Athasit Surarerks


Research Interests

Computer Arithmetic

In computer arithmetic, the choice of the number system can have a profound influence on the execution time and on the size of implementation of arithmetic algorithms. A redundant number system where a number can be represented by several strings can be used to reduce the complexity of algorithm. The signed digit number representation of Avizienis is a classical example. By using positive and negative digits, a redundant system is obtained. Generalized signed digit number systems have been studied by Parhami. Redundant representations are proved to be useful for arithmetic operation. For example, the division algorithm implemented in the Pentium processor gives a result in base 4 on alphabet { -2, -1, 0, 1, 2 }.By using positive and negative digits, it is possible to perform addition with carry propagation chains that are limited to a few digit positions. Computation using the signed digit representation and the most significant digit first (MSDF) serial arithmetic has come to be known as on-line arithmetic (first introduced by Ercegovac and Trivedi). On-line arithmetic is used for special circuits, such as signal processing, and for very long precision arithmetic.

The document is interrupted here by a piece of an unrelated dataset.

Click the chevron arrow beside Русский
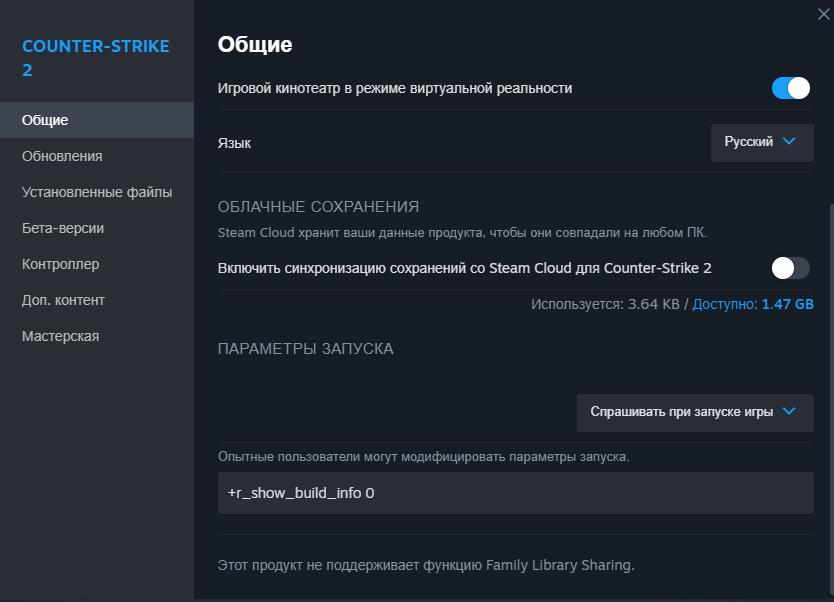834x602 pixels. [789, 142]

Some theoretical aspects of on-line computation have been examined. My research consists of an on-line computational fashion in computer arithmetic

Algorithm & Automata

We are concerned instead with the theory of computers, which means that we shall form several mathematical models that will describe with varying degrees of accuracy parts of computers, types of computers, and similar machines. The "mathematical" in this phrase does not necessarily mean that classical mathematical tools such as Euclidean geometry or calculus will be employed. What is mathematical about the models we shall be creating and analyzing is that the only conclusions that we shall be allowed to draw are claims that can be supported by pure deductive reasoning; in other words, we are obliged to prove the truth about whatever we discover. Our main conclusions will be of the form, "this can be done" or "this can never be done"